Treatment of Acute Diarrhea in Children Aged 1–5 Years Provided by Doctors in Surabaya
1. The focus of this study was on the treatment methods for acute diarrhea, which have not been extensively investigated in the region studied.
2. This study can provide an overview of doctors' adherence to the available guidelines for the treatment of acute diarrhea in children aged 1–5 years in Surabaya, Indonesia.

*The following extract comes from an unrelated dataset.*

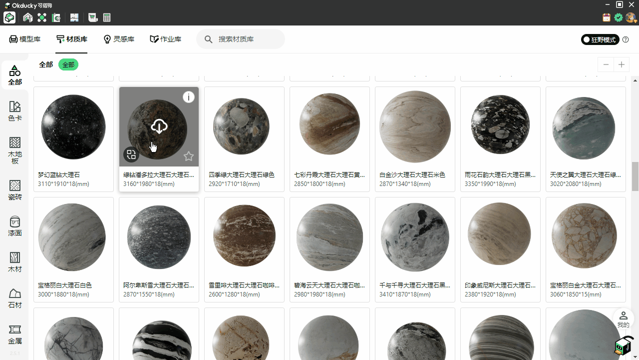The height and width of the screenshot is (360, 639).
Task: Decrease thumbnail size with minus button
Action: [606, 65]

Diarrhea is the second leading cause of death among children under five, following pneumonia. Insufficient knowledge of diarrhea and dehydration management may contribute to this high mortality rate. Implementing prompt and effective management and prevention strategies has the potential to decrease morbidity and mortality associated with diarrhea. Therefore, this cross-sectional study aimed to investigate the treatment methods used by doctors for children aged 1–5 suffering from acute diarrhea in Surabaya, Indonesia. Data were collected from doctors in Surabaya using an online form containing case-based questions. Microsoft Excel for Mac version 16.17 (Microsoft Inc., Redmont, WA, USA) was used to process the binary data by calculating frequencies and percentages with a point estimate of 95% confidence interval (CI). A descriptive method was used in the data analysis, and the findings were presented in tables. From a total of 51 respondents who participated in this study, 18 (35.29%) only administered oral rehydration therapy. In addition, 49 respondents (96.08%) prescribed zinc supplementation for ten days, while 10 respondents (19.61%) opted for antibiotics. Interestingly, 49 respondents (96.08%) recommended both breast milk and food for the patients, and nearly all respondents provided guidance to the mother or caregiver of the patient. The findings of this study suggested that the respondents primarily used rehydration therapy to treat children suffering from acute diarrhea with moderate dehydration. However, some respondents still relied on antibiotics despite the available recommendations to use oral rehydration therapy. Nearly all respondents agreed on zinc supplementation, breast milk and food provision, and advice for the mother or caregiver of the patient. While certain aspects of the disease management for diarrhea align with the recommended guidelines, there is room for improvement in promoting the exclusive use of oral rehydration therapy and reducing unnecessary antibiotic prescriptions.